China's property market maintained steady development last month, as housing prices remained stable in major cities.
On Tuesday, China’s National Bureau of Statistics (NBS) reported that new home prices in the country’s four first-tier cities (Beijing, Shanghai, Guangzhou and Shenzhen) rose 0.3 per cent month-on-month last month, reporting the same increase as the previous month.
New house prices in Beijing and Shanghai surged 0.5 per cent and 0.3 per cent month-on-month. Guangzhou and Shenzhen in Guangdong province both reported an increase of 0.2 per cent in new home prices.
New house prices in the four first-tier cities rose 4.2 per cent year-on-year last month, 0.1 percentage points lower than the prices in July.
Second-hand housing prices in the four first-tier cities increased by 0.3 per cent month-on-month last month, but decreased by 0.2 per cent year-on-year, marking the first decline since last June.
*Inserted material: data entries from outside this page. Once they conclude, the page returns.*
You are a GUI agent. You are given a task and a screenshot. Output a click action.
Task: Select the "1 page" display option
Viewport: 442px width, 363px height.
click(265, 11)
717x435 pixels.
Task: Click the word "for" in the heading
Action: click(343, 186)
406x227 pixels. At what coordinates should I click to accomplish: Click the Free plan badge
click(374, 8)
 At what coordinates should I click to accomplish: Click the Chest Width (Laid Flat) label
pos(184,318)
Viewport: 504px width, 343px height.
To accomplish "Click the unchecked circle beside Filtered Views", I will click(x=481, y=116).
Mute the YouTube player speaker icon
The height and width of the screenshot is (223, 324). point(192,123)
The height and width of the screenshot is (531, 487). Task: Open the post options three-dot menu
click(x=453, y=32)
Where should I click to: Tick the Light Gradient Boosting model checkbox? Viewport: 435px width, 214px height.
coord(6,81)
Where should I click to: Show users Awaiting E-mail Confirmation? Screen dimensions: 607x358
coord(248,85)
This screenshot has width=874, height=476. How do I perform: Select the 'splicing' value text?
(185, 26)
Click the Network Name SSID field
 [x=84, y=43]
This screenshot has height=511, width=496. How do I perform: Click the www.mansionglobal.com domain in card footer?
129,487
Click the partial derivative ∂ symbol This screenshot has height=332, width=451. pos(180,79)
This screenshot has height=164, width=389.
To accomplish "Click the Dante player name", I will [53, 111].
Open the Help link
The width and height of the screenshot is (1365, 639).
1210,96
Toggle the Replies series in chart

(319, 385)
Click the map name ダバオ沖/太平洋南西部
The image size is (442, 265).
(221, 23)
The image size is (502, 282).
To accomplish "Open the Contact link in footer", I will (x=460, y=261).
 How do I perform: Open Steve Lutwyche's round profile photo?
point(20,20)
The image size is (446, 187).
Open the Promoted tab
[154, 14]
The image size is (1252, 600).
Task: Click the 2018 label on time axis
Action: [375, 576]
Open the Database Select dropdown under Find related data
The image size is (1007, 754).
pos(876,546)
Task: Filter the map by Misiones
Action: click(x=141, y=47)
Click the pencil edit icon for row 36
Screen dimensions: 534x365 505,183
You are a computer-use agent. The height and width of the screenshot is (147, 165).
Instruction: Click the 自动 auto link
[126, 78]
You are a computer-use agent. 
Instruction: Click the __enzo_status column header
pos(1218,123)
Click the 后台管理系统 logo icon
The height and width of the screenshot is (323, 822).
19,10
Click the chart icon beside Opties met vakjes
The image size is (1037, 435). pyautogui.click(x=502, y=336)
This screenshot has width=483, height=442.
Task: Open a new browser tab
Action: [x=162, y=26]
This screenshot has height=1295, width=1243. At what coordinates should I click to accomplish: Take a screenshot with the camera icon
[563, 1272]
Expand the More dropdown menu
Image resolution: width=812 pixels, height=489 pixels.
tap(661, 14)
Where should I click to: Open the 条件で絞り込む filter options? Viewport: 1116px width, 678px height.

Last month, prices of new homes and second-hand residential buildings in 31 second-tier cities rose by 0.5 per cent and 0.2 per cent month-on-month, both reporting 0.2 percentage points lower than July.
On a yearly basis, new house prices and second-hand housing prices jumped 9.9 per cent and 5.5 per cent, 0.8 and 1.2 percentage points lower than the previous month.
Data from the NBS showed that new house prices soared 0.7 per cent on a month-on-month basis in 35 third-tier cities last month, similar to the increase in July. The prices jumped nine per cent year-on-year last month, 1.2 percentage points lower than in July.
The prices of second-hand residential buildings in 35 third-tier cities rose by 0.8 per cent month-on-month, 0.1 percentage point higher than in July. The prices surged 5.8 per cent year-on-year, 1.3 percentage points lower than in July.
This tapering off in price increases came after a series of government initiatives to stabilise the property market and pursue steady growth in the nation’s economic development.
The Political Bureau of the Communist Party of China Central Committee held a meeting on July 30, saying China will adhere to the principle of “housing is for living in, not for speculation”.
China will implement such a long-term mechanism to maintain the sound development of the real estate market, and not use real estate as a short-term means of stimulating the economy, according to the meeting.